California and Hawaiian Sugar Company (C&H) was founded in 1906 and operated from 1921 to 1993 as an agricultural cooperative marketing association owned by the member sugar companies in Hawaii. Its headquarters are in Crockett in unincorporated Contra Costa County, California.[1][2]
In 1993, the member companies sold their interests in C&H to Alexander & Baldwin in Honolulu, and the refining company's status changed from a cooperative to a corporation. Alexander & Baldwin subsequently sold its majority share to an investment group in 1998, retaining a 40% common stock interest in the recapitalized company. In 2005, the common stock shares were acquired by American Sugar Refining (ASR, better known as Domino Sugar), a company owned by Florida Crystals and the Sugar Cane Growers Co-op. Florida Crystals is a privately held company that is part of FLO-SUN, a sugar empire of the Fanjul family whose origins trace to Spanish-Cuban sugar plantations of the early 19th century.
The C&H brand is one of the leading sugar brands in the company's markets (where it is not the de facto leader), largely due to advertisements stressing their exclusive use of cane sugar, believed by some to be superior to sugar from the sugar beet.[3]

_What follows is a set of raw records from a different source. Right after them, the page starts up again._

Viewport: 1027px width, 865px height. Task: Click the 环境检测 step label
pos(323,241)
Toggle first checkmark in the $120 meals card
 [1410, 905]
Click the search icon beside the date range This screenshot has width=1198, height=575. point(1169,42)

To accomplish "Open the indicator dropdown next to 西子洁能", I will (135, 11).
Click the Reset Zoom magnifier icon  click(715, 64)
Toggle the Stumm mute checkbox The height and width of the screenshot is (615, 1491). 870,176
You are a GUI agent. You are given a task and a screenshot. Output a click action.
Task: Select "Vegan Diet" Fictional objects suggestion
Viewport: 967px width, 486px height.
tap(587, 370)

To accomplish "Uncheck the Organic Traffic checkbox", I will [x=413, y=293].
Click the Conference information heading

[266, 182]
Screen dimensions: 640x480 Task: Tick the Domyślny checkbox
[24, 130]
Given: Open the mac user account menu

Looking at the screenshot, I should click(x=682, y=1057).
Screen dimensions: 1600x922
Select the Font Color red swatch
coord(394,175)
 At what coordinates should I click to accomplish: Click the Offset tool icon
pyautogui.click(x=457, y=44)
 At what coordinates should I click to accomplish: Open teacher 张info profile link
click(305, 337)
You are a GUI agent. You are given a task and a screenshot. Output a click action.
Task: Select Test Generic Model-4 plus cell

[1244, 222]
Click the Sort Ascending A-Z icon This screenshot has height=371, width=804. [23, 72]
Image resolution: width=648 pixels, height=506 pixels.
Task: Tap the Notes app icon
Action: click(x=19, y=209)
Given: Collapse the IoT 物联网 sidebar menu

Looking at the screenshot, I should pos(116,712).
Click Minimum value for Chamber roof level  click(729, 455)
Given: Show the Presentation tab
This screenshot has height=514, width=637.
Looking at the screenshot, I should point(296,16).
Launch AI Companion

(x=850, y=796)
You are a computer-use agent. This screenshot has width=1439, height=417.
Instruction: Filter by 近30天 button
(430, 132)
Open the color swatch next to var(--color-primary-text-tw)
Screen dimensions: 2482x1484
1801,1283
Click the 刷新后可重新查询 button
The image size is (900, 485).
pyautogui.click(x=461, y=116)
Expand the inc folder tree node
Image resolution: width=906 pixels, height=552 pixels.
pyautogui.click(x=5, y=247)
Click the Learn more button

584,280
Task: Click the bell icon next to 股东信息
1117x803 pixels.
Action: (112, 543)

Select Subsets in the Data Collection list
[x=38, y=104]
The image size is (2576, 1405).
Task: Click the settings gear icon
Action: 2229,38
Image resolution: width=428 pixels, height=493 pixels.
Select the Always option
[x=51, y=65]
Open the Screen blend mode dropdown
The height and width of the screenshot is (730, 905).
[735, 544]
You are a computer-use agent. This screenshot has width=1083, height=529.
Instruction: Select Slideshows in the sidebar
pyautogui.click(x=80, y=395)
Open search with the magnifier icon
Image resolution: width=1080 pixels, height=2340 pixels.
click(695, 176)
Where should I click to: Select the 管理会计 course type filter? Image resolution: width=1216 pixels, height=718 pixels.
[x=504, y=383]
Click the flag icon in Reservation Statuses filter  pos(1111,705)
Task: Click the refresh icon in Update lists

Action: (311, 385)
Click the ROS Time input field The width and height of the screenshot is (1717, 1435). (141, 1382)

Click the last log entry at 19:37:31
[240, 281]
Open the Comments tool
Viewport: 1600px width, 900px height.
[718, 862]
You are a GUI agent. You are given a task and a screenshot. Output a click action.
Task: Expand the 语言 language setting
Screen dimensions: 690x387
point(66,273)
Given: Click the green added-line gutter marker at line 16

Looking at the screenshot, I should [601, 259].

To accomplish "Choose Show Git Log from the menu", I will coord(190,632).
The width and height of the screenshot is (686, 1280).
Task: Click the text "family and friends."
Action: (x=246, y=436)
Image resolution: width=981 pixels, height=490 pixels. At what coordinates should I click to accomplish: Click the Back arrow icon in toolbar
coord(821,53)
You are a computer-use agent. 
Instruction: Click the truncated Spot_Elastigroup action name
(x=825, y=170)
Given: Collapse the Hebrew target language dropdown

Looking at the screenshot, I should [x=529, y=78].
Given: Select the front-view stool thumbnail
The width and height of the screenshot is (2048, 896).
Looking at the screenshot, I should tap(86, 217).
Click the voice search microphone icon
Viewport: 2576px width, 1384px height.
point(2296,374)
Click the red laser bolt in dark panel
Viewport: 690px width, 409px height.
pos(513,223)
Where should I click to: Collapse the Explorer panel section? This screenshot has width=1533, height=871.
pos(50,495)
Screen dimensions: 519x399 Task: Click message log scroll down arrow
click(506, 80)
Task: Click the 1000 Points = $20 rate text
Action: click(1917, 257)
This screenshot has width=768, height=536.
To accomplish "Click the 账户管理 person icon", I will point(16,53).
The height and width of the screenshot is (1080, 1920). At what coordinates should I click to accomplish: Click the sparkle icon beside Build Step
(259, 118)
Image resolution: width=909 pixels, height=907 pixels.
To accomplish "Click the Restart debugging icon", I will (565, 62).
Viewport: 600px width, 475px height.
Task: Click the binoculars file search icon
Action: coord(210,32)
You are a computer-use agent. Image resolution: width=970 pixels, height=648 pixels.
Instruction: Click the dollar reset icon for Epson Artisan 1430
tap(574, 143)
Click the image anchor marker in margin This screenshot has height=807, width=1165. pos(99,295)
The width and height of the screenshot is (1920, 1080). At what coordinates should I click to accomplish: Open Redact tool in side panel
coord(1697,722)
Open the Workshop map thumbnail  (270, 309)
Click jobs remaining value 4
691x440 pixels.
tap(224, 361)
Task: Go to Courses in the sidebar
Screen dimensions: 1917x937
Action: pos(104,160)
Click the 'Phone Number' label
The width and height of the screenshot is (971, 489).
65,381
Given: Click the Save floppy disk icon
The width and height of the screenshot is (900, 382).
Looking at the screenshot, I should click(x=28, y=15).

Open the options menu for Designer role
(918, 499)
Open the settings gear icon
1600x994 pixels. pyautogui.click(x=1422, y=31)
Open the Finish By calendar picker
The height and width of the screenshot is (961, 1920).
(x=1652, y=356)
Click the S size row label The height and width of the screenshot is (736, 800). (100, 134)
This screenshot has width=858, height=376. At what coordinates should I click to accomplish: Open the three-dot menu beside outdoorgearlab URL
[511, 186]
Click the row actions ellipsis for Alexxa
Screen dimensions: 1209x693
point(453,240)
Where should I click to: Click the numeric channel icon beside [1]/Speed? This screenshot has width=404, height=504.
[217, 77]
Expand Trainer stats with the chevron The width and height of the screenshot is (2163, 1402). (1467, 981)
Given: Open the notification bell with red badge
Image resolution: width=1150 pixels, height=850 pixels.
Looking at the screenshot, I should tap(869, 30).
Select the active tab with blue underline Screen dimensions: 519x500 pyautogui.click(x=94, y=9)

C&H's primary market is west of the Mississippi River in the United States, although some sugar is sold in various east coast stores. A number of high-profile restaurants, bakeries and hotels have C&H sugar shipped to them where it is not available through local distribution channels. More than 70 types, grades, and package sizes are sold within the two major groupings of grocery and industrial products. About 700,000 short tons (640,000 metric tons) of sugar per year are processed.[4] The refinery at Crockett, California, refines, packages, and markets all of the output from Hawaii's sugar factories, such as the remaining factory of Alexander & Baldwin, the Hawaiian Commercial & Sugar Company on Maui.[5]